Three senior officers are in the running to become Police Scotland's new chief constable, the BBC understands.

Applications for the second biggest job in UK policing closed on Monday.

It is thought Iain Livingstone, Johnny Gwynne and Bill Skelly have applied for the £216,549 a year post.

The vacancy follows the resignation of Phil Gormley in February amid a series of investigations into claims of gross misconduct.

The Scottish Police Authority (SPA) declined to comment on the candidates or the response to the advert, which was published last month.

Mr Livingstone, the deputy chief constable designate, is widely regarded as the frontrunner.

He delayed his retirement after Mr Gormley was placed on "special leave" and has led the force since September.

Image caption,
Deputy Chief Constable Johnny Gwynne pictured on the firing range of the force's Jackton training complex in East Kilbride

Police Scotland Deputy Chief Constable Johnny Gwynne - a former head of the National Crime Agency's (NCA) Child Exploitation and Online Protection command - has also applied.

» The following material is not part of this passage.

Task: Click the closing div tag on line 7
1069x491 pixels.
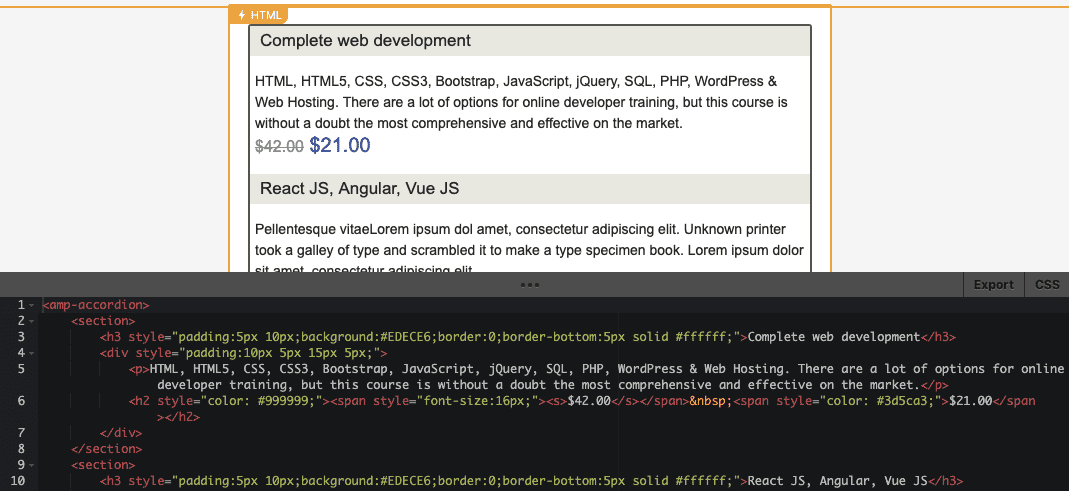Action: [x=121, y=433]

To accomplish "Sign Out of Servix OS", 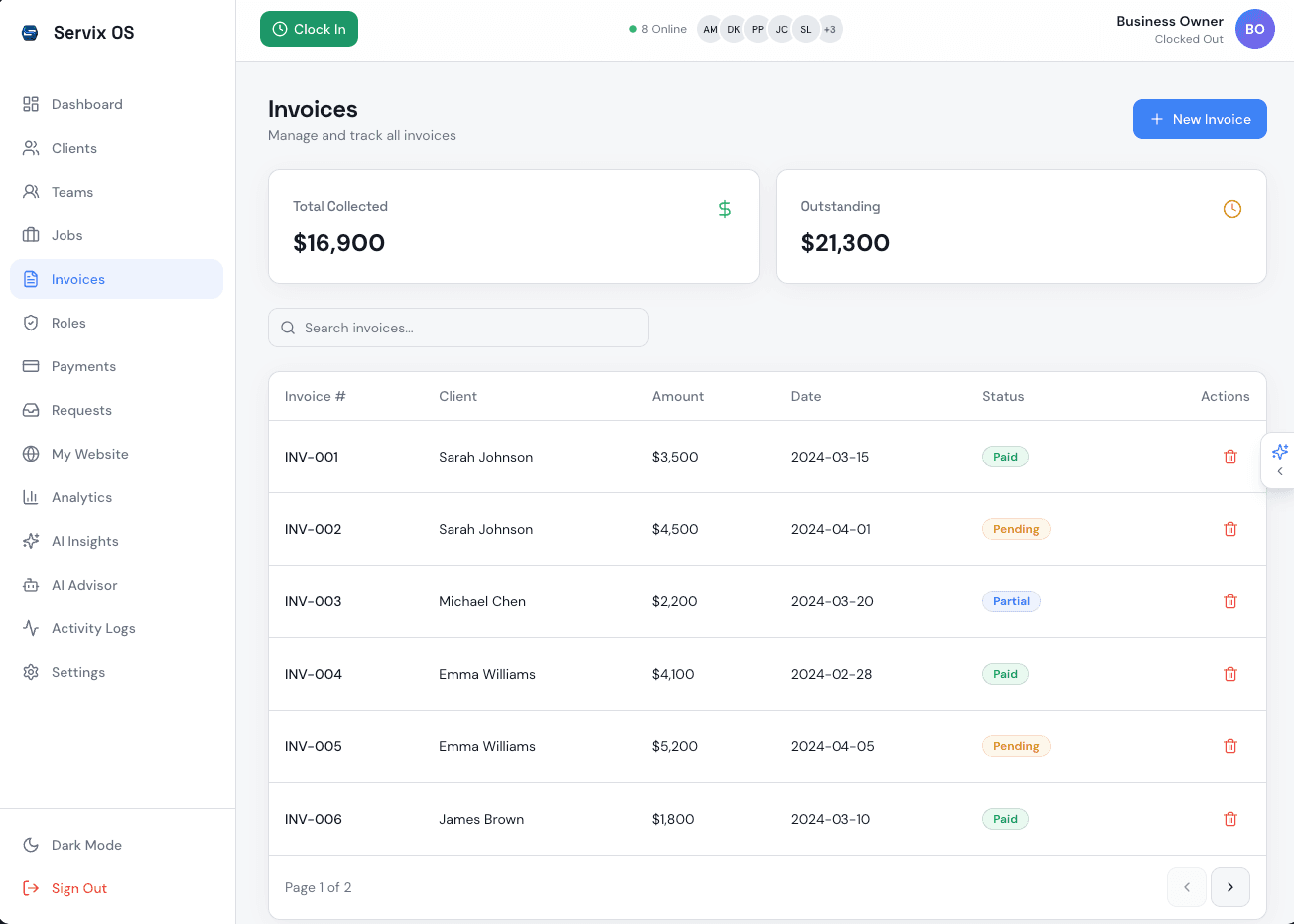I will [x=79, y=888].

The former Royal Ulster Constabulary (RUC) officer is currently responsible for a wide-ranging portfolio which includes organised crime and counter-terrorism, major crime and intelligence support.

Mr Gwynne was the on-scene commander after the Glasgow Airport attack in 2007 and is a former deputy director-general of the Scottish Crime and Drug Enforcement Agency.

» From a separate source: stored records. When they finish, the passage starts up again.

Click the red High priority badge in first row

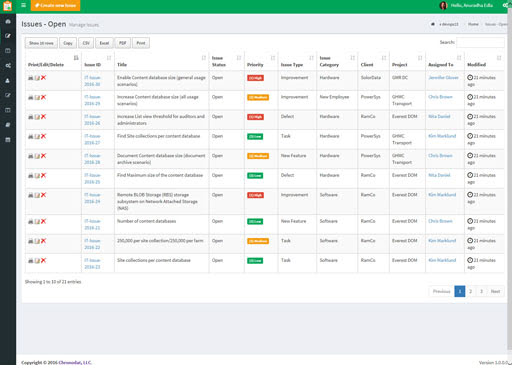255,78
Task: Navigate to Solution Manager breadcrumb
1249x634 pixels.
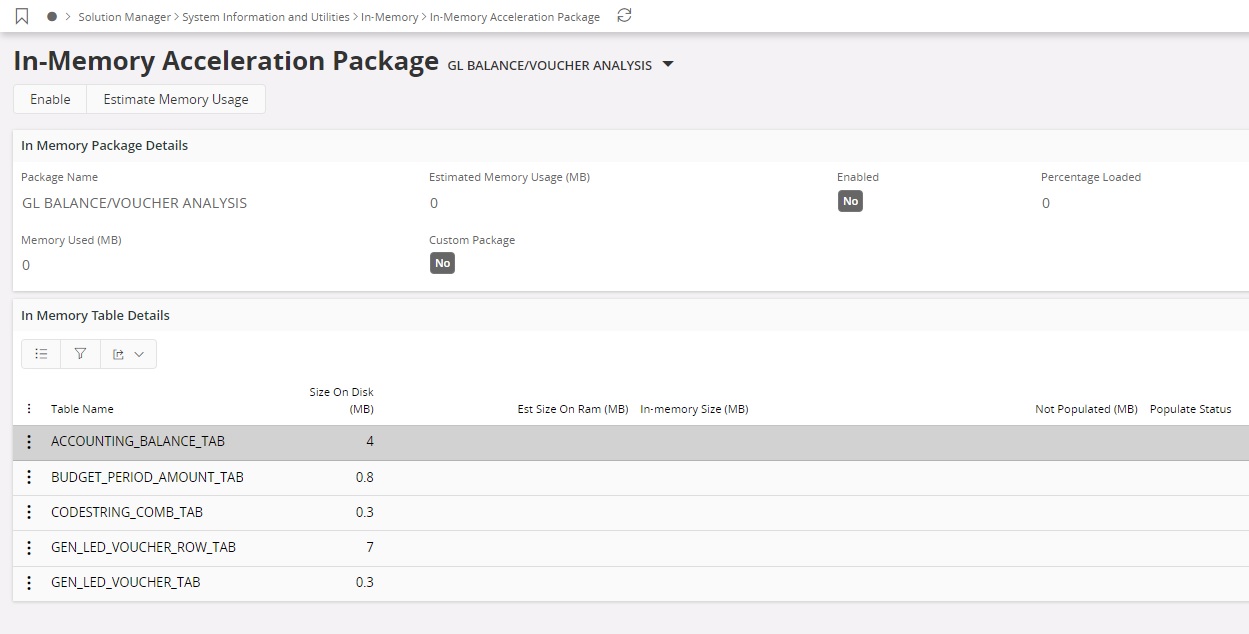Action: click(124, 17)
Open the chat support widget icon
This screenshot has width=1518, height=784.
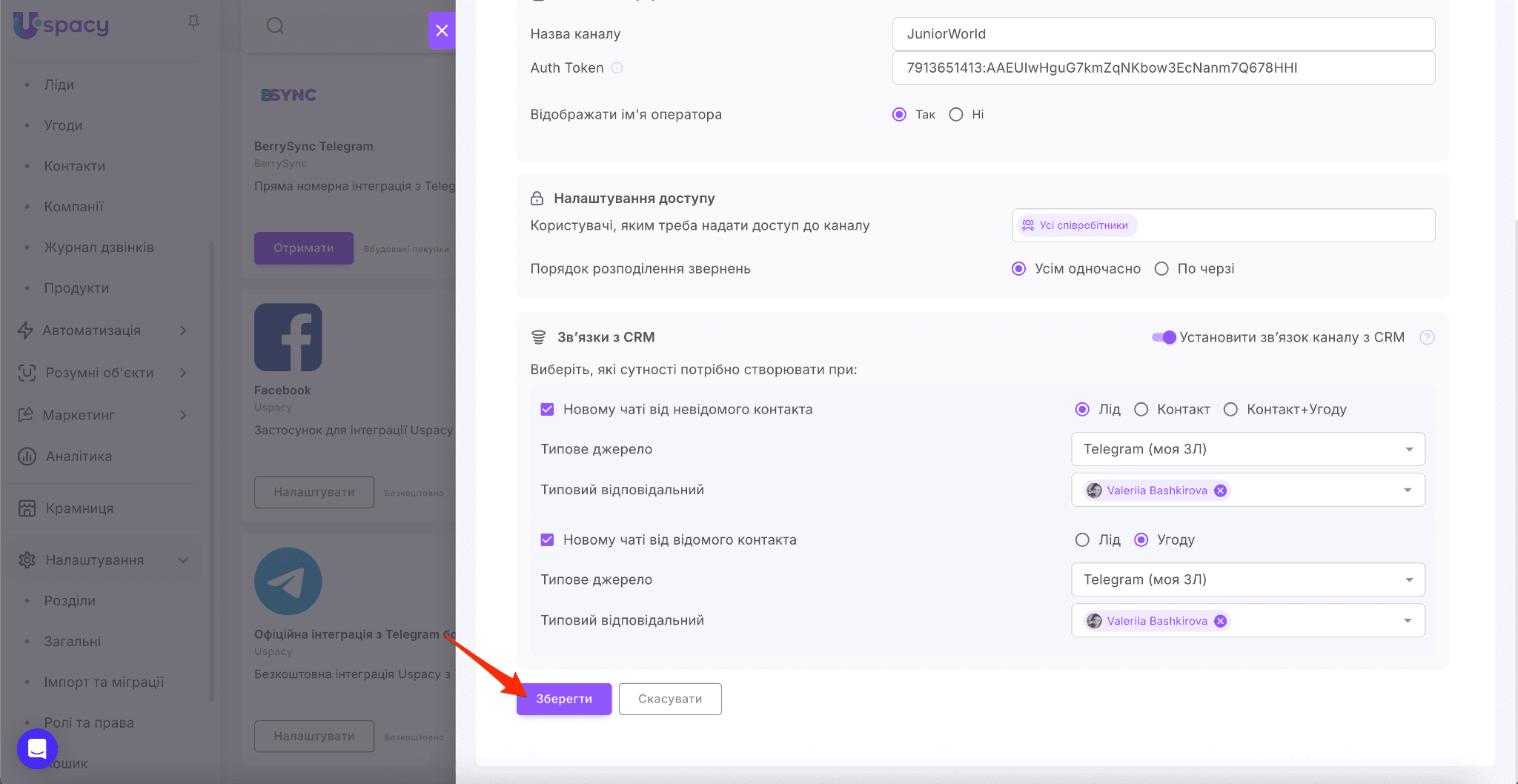tap(37, 748)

Lincolnshire Police Chief Constable Bill Skelly is the highest ranked officer of the three known contenders.

Mr Skelly joined Devon and Cornwall Police from Police Scotland as Deputy Chief Constable in 2013 and has occupied his current role since February last year.

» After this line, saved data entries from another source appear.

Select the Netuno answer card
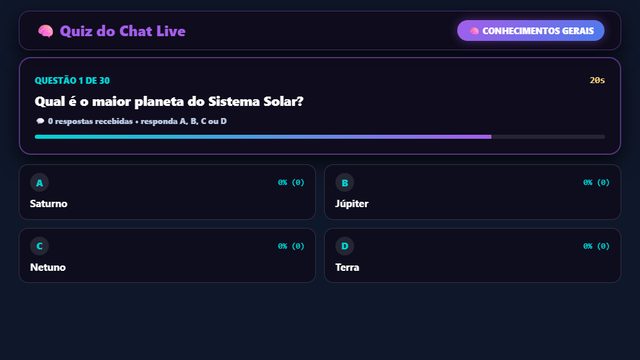 coord(167,256)
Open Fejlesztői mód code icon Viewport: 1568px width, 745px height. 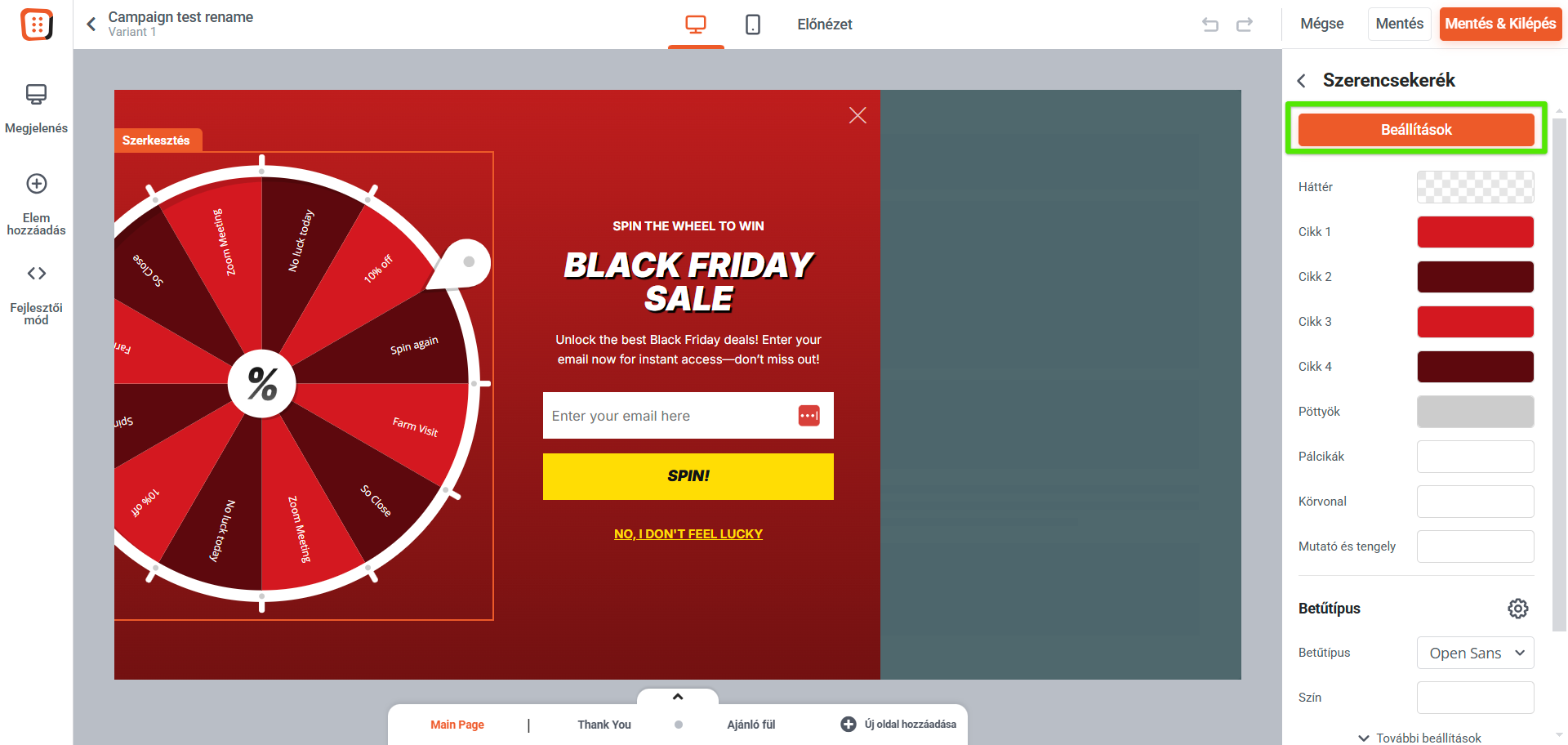36,295
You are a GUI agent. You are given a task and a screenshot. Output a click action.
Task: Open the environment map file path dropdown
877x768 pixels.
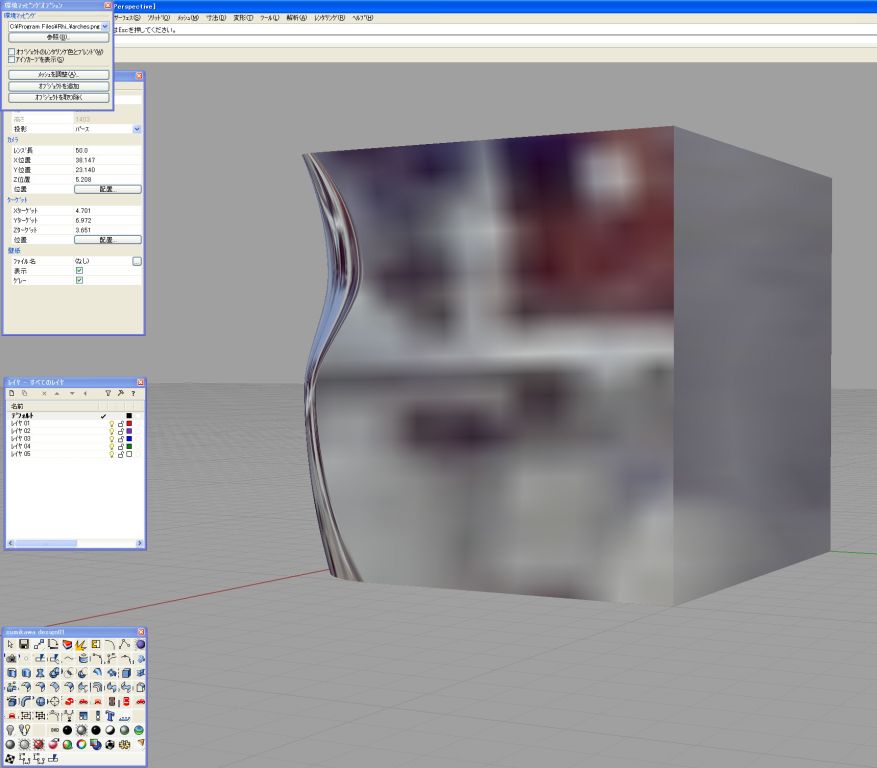(x=105, y=26)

Last summer, he announced his officers were to have extra days off as part of a "wellbeing" plan.

Mr Skelly, a former HM Inspector of Constabulary for Scotland, said it was "an investment" in the workforce to try to improve their physical and mental health.

Image caption,
Bill Skelly has been Chief Constable of Lincolnshire Police since February last year

Sources have told BBC Scotland some potential contenders south of the border did not apply due to the manner in which Mr Gormley's career ended and the momentum behind Mr Livingstone.

The shortlisted candidates will undergo an intensive selection process, which is likely to include up to two panel interviews, chaired by SPA boss Susan Deacon.

The selection panel will also include SPA member Mary Pitcaithly; NHS Scotland chief executive Paul Gray; Professor Lorne Crerar, chairman of legal firm Harper MacLeod; and National Crime Agency Director General Lynne Owens.

Her Majesty's Chief Inspector of Constabulary in Scotland Gill Imery will act as an advisor to the team.

According to the job information pack: "Shortlisted candidates will be invited to participate in a psychometric and personality profile exercise, an Assessment Centre, and an interview with the Selection Panel."

The assessment centre will include a scenario exercise and a mock media interview, which will feature a few curveballs.

Final interviews are expected to take place on 13 and 14 August.

The SPA said the new chief will be responsible for more than 22,000 police officers and staff and a budget of more than £1bn.